DIRECTIONS
Each line below from the one containing "Where should I click to: Select" through the one containing "Viewport: 1080px width, 858px height." should be output exactly as it stands, and no other line should appear.

MATERIAL FOR THIS EXERCISE
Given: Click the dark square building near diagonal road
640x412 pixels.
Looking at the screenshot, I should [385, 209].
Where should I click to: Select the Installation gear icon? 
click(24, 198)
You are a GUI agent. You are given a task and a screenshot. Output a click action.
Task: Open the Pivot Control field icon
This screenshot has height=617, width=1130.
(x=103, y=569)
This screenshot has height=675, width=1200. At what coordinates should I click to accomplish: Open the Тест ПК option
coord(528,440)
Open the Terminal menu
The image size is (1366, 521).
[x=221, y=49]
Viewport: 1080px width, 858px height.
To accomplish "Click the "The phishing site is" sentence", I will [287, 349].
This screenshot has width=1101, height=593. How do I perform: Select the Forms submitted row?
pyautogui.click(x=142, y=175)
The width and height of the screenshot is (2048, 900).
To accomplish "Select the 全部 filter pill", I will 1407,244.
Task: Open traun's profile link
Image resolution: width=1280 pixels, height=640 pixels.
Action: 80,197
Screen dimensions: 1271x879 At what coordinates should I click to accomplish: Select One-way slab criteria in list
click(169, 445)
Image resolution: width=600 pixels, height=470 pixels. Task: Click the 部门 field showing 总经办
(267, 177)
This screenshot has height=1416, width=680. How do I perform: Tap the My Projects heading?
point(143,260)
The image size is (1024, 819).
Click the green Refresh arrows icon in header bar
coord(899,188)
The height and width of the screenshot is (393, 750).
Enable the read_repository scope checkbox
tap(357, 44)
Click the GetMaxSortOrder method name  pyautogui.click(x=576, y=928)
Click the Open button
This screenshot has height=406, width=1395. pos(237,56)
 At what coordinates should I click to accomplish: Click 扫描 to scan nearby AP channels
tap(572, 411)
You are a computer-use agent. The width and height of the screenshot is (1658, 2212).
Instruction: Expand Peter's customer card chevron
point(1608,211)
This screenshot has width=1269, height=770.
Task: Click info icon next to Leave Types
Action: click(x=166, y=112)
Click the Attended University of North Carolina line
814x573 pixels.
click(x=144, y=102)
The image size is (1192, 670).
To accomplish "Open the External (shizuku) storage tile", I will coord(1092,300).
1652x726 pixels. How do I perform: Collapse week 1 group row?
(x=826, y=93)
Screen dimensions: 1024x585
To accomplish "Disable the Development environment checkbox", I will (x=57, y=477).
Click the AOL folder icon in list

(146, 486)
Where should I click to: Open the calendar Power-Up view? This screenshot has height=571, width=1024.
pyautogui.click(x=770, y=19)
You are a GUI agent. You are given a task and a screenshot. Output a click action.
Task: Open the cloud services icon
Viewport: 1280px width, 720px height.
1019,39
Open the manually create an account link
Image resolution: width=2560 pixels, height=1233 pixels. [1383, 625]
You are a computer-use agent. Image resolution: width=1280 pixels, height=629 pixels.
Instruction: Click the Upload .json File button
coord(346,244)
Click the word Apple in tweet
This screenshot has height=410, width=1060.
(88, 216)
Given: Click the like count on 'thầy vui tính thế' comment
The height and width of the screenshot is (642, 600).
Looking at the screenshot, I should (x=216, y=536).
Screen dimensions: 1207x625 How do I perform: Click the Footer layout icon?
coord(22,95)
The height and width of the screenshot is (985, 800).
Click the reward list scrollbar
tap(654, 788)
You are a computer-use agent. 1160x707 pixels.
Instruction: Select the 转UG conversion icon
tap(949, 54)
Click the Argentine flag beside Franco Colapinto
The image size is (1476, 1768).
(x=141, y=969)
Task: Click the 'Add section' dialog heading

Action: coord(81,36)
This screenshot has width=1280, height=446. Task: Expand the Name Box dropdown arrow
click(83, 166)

RESULT
Where should I click to: Select the Installation gear icon? 
click(24, 198)
You are a GUI agent. You are given a task and a screenshot. Output a click action.
Task: Open the Pivot Control field icon
This screenshot has height=617, width=1130.
(x=103, y=569)
This screenshot has height=675, width=1200. At what coordinates should I click to accomplish: Open the Тест ПК option
coord(528,440)
Open the Terminal menu
The image size is (1366, 521).
[x=221, y=49]
Viewport: 1080px width, 858px height.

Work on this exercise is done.